The Guardian
- Front page of the February 12, 2017 edition
- Type: Weekly newspaper
- Format: Tabloid
- Owner(s): United Democratic Party
- Editor: Alfonso Noble
- Founded: 1998
- Political alignment: United Democratic Party
- Headquarters: Ebony St. & Bel China Bridge, P.O. Box 1898, Belize City, Belize
- Circulation: about 20,000
- Website: GUARDIAN website

= The Guardian (Belize) =

Belizean newspaper

The Guardian is a Belizean newspaper and the official print organ of the United Democratic Party. It is published on Thursdays and sells for BZ$1.

== UDP newspaper history before The Guardian ==
The UDP's history in the newspaper business starts with the Beacon, owned by Dean Lindo, which began printing in 1969 and was the main UDP newspaper (replacing The Reporter). The Beacon survived until 1994, but the last years of the newspaper saw it become slowly eclipsed by the new People's Pulse, headed first by Zelma Jex and later by William Ysaguirre and Ann-Marie Williams. The Pulse was the main newspaper for much of the 1990s but shut down like its predecessor after a UDP election loss in 1998.

== Formation ==
With the defunct People's Pulse scheduled for shutdown after the 1998 general elections, in which the UDP lost, it was thought that the party needed a new image. The Guardian was expected to be part of that new image. With this in mind, the first issue of the newspaper rolled off the press in October 1998, even as the Pulse faced unpaid bills.

== Current staff ==
- Editor: Alfonso Noble
- Marketing and Sales Manager: Ann Smith
- Reporter: Shane Williams
- Compositor: Adelie Patt
- Receptionist/Accounts Clerk: Vanessa Gillett
- Contributors (partial listing): Yasmine Andrews, Carlos Perdomo, Dr. George Gough, Michael Peyrefitte, Jamil Matar
  - Columns w/out byline: "Bits and Pieces" (periodically), "The Searchlight", "Women Today", "Politics Today", sports section.

== Editorial stance ==
As the official print organ of the United Democratic Party, The Guardian consistently criticizes the policies of the opposition People's United Party, whether in or out of government, similar to its PUP counterpart The Belize Times with regard to the UDP.
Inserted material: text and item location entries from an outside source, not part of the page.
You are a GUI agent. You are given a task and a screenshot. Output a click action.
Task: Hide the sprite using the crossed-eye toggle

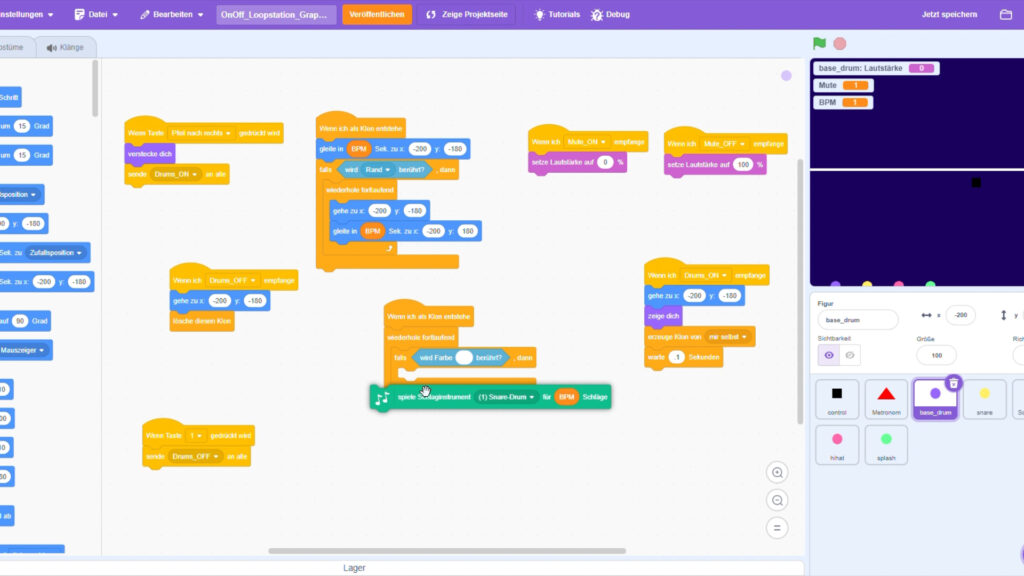click(850, 355)
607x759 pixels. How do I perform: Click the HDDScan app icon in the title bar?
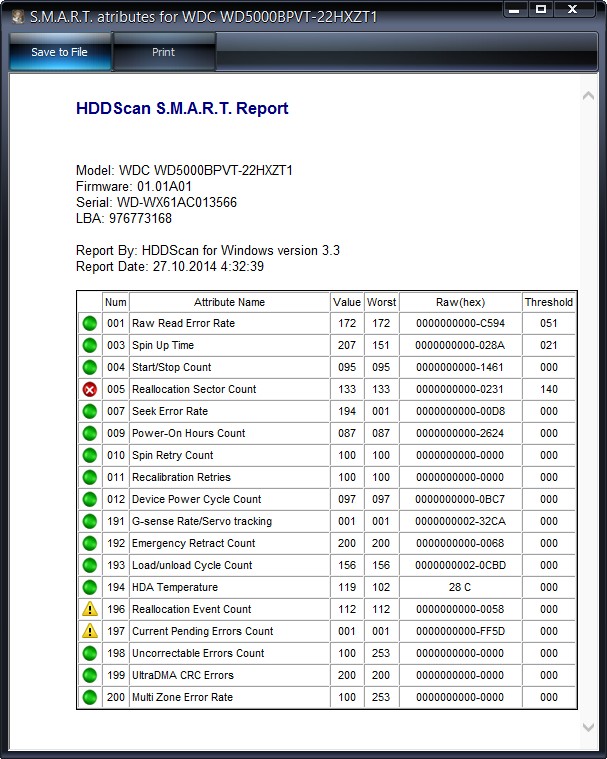click(18, 17)
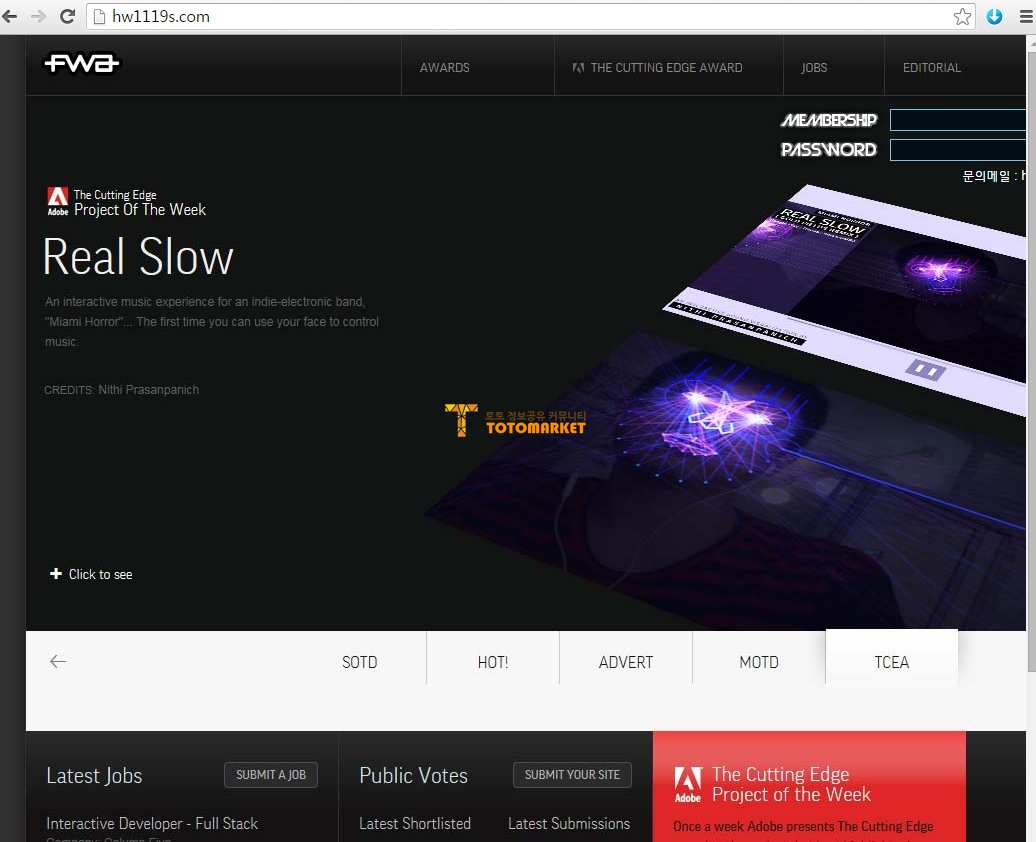Open the AWARDS menu item
This screenshot has height=842, width=1036.
(445, 67)
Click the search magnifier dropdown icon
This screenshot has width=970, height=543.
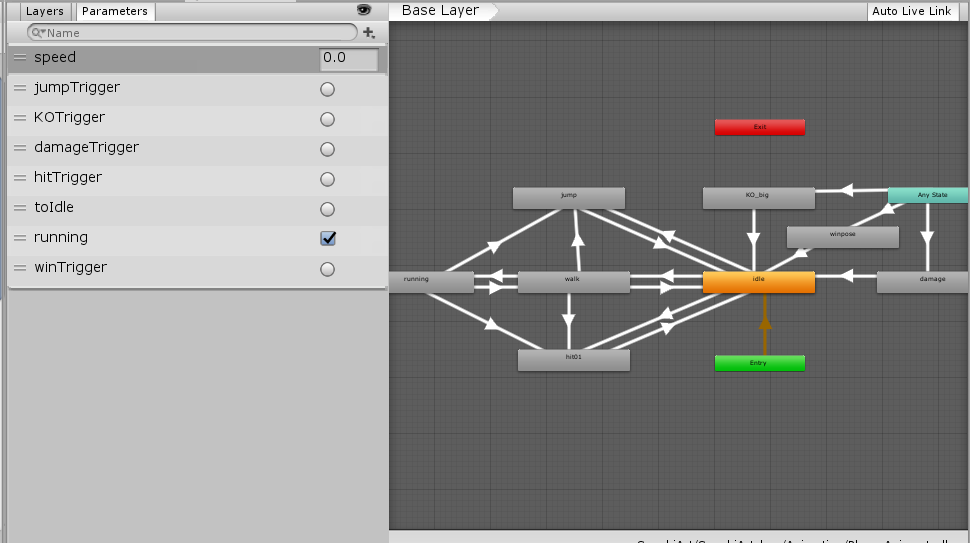pyautogui.click(x=37, y=33)
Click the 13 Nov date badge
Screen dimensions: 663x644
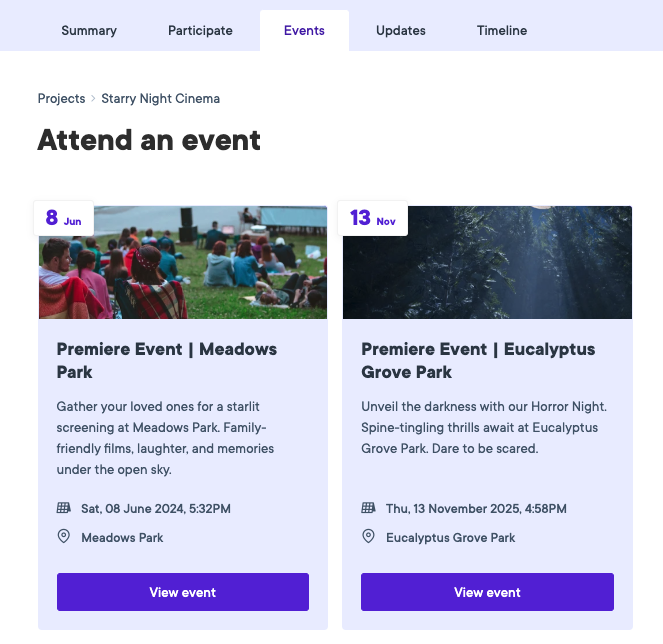pos(373,218)
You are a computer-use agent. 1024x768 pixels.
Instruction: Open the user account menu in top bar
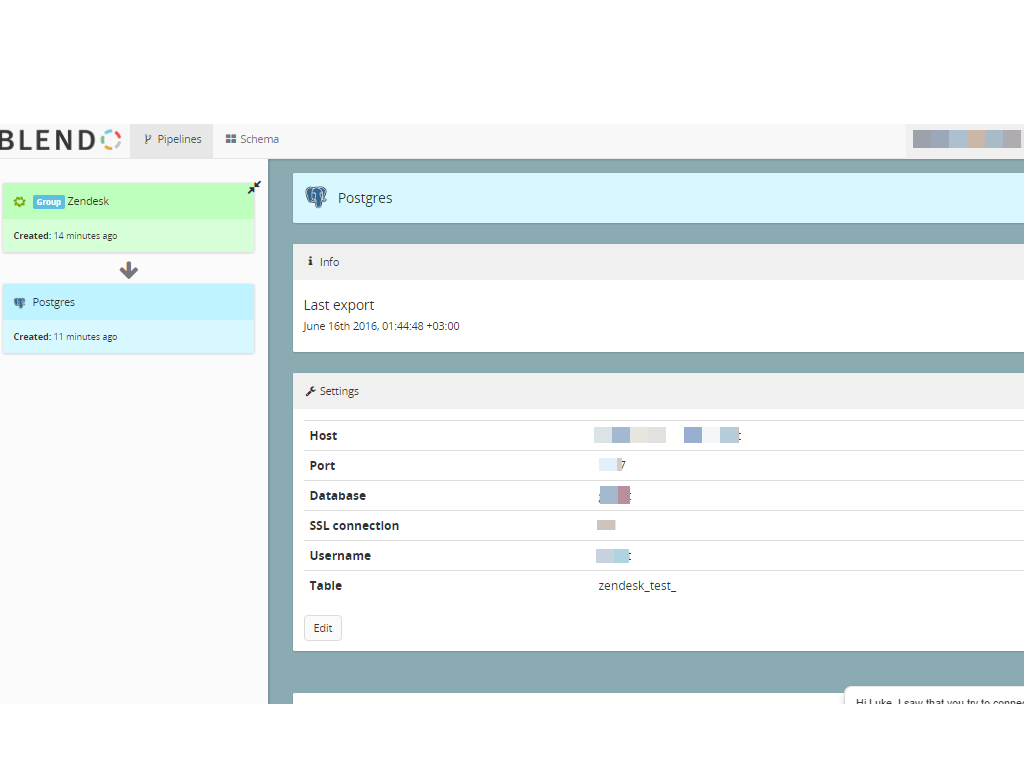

In March 2003, after the UDP lost elections called on the 5th of the month, editor Panton claimed the election was the worst managed in Belizean history and listed a number of instances he thought were proof of the Elections and Boundaries Department's perfidy toward the UDP. However, Panton was at the time a member of the EBD's parent body, the Elections and Boundaries Commission, and was seen to have embarrassed the Commission by his action. A similar incident occurred prior to the 2003 by-election in October contested by the March loser John Saldivar. Panton editorialized in the Guardian again about alleged abuses by the EBD and earned himself its ire once more, though Saldivar won the election anyway. Both cases went into the EBD's report of events in 2003, and Panton would eventually be replaced by John Avery.